What you should do -
Output every record verbatim, and omit each picture.
---------- Data in this exercise
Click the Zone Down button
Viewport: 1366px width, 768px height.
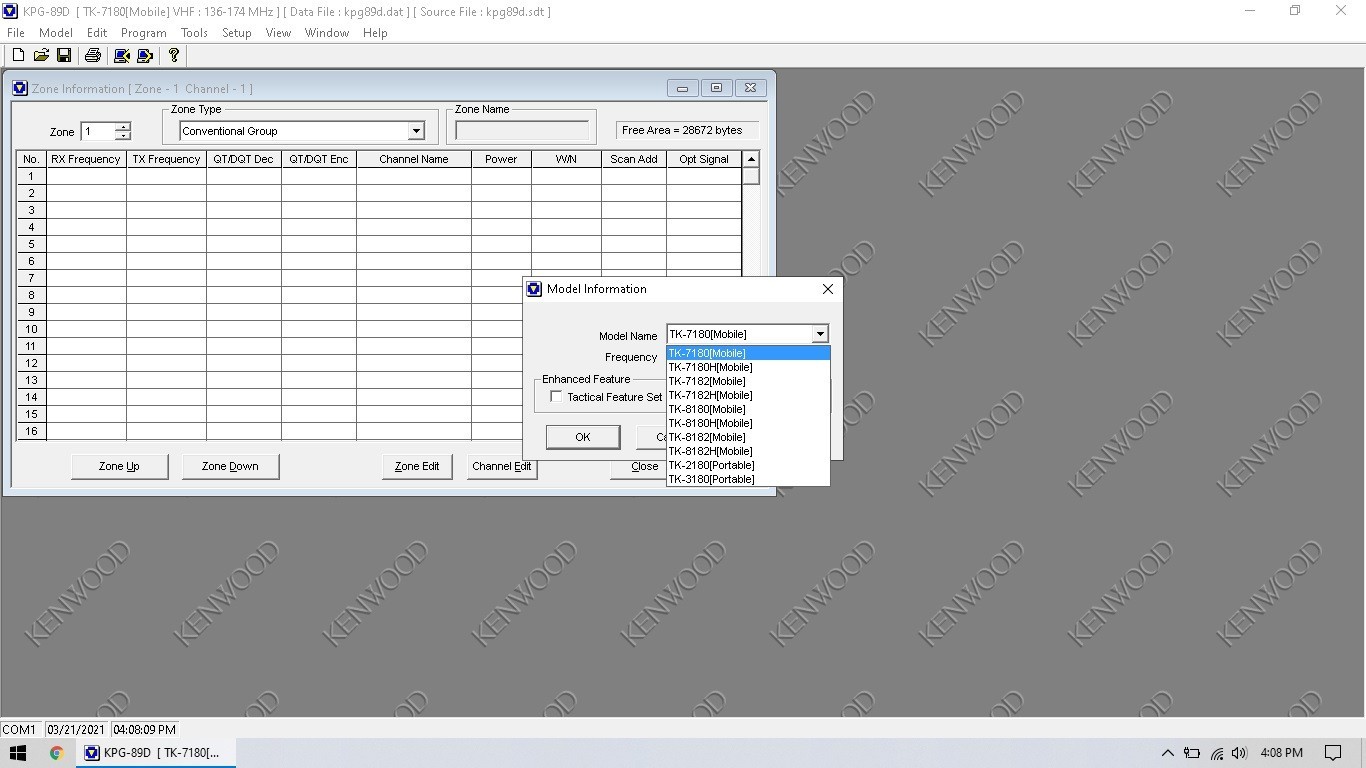(230, 466)
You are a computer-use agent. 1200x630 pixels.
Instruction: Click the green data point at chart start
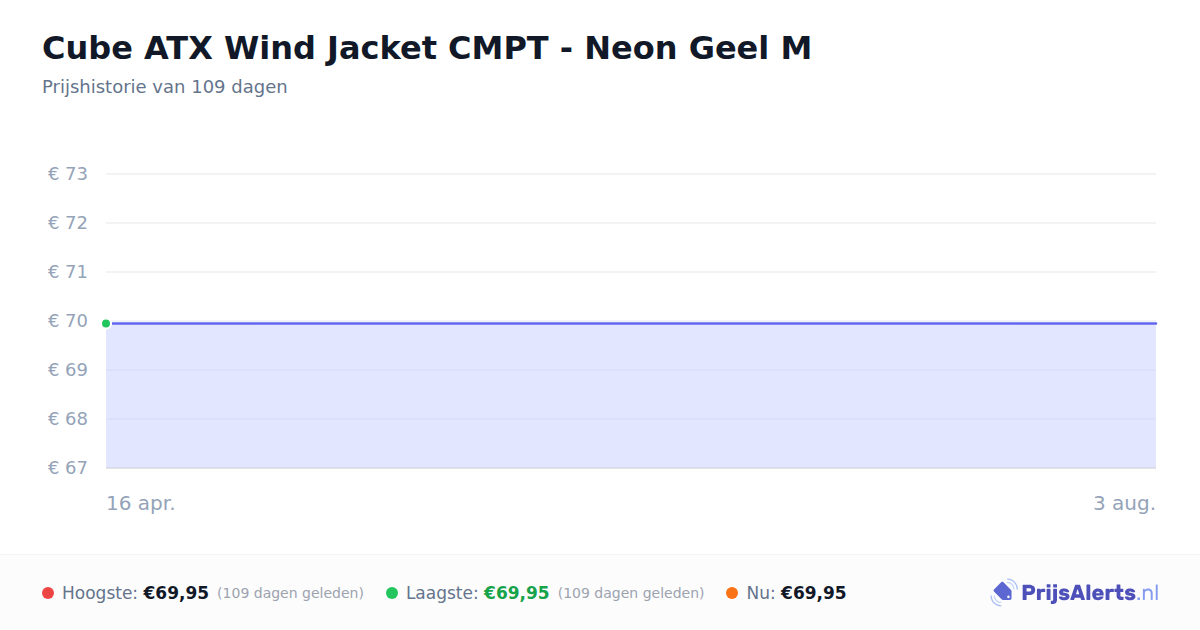pyautogui.click(x=106, y=323)
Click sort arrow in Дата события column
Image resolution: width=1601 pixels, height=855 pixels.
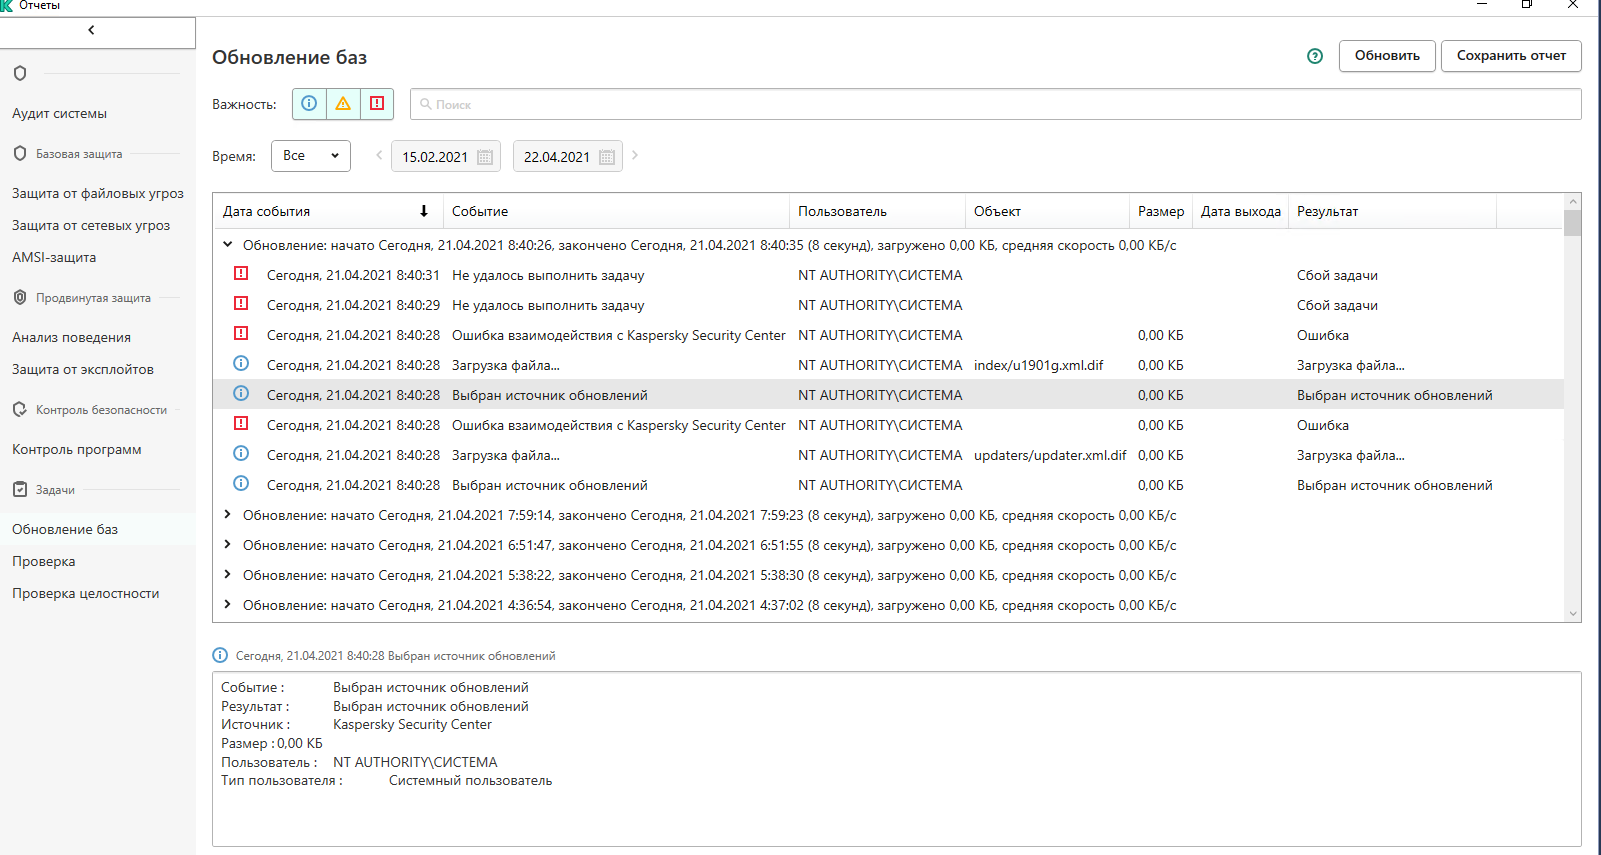click(x=424, y=211)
--------------------
Finished task -
Click the Zone Down button
Viewport: 1366px width, 768px height.
(230, 466)
You are a computer-use agent. 1200x630 pixels.
Instruction: Click the green data point at chart start
pyautogui.click(x=106, y=323)
Click sort arrow in Дата события column
Image resolution: width=1601 pixels, height=855 pixels.
click(x=424, y=211)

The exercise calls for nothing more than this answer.